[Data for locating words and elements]
☆ ☆ ☆ ☆

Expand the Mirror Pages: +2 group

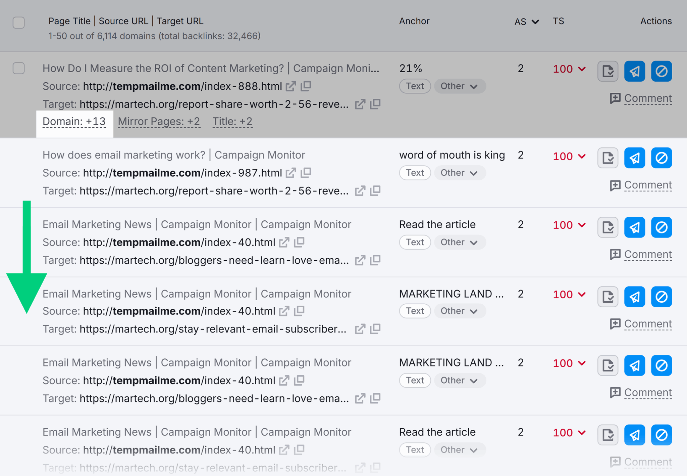(159, 121)
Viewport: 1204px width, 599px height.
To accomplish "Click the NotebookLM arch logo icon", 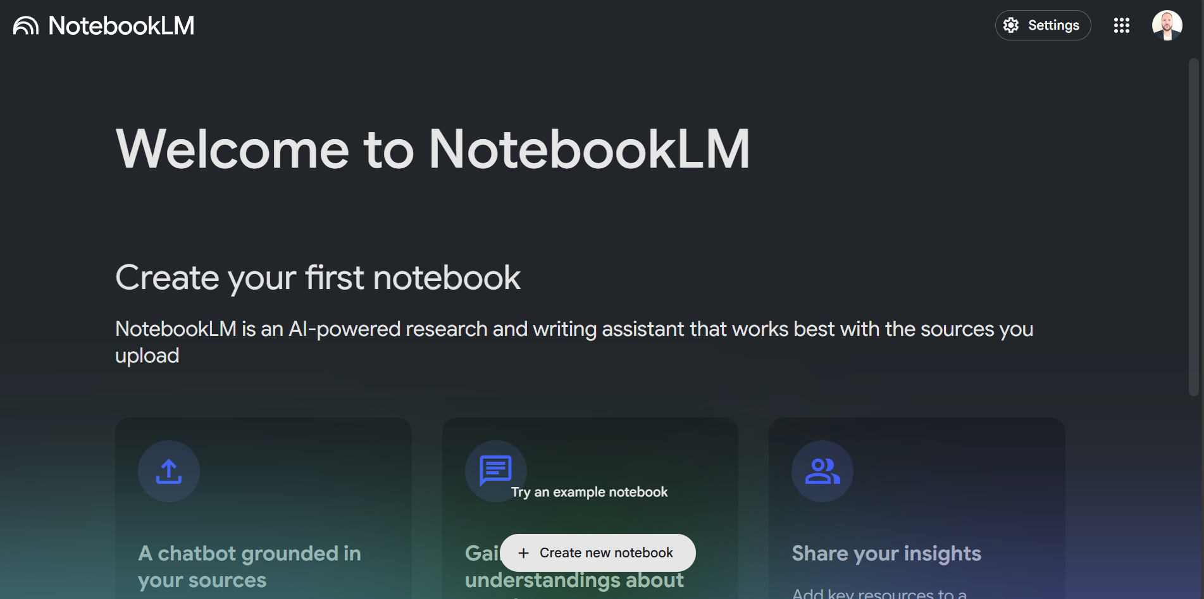I will pos(26,26).
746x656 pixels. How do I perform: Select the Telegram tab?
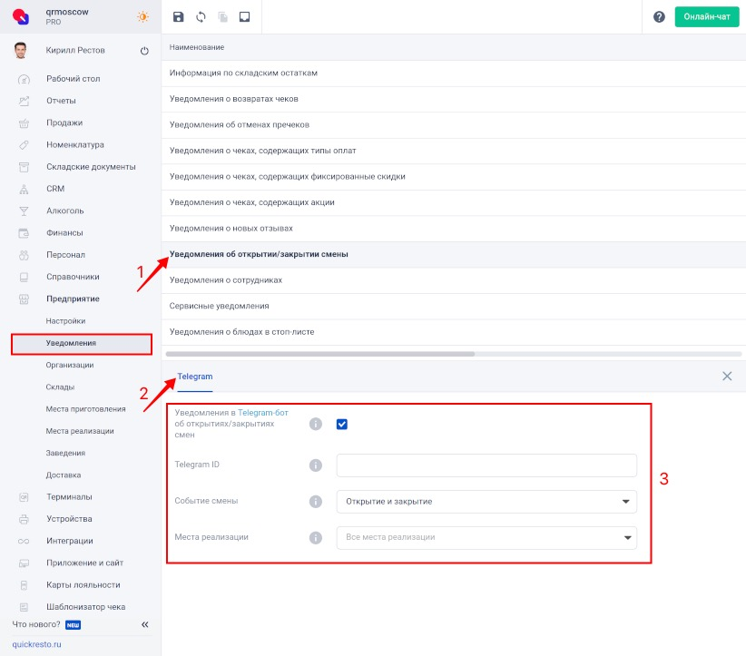pos(194,377)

☆ ☆ ☆ ☆

→ **DO THIS**: Pick out every line of the records that contains the string "Telegram", matching case exactly, and copy each of those lines.

→ **SOLUTION**:
746x656 pixels. How do I perform: Select the Telegram tab?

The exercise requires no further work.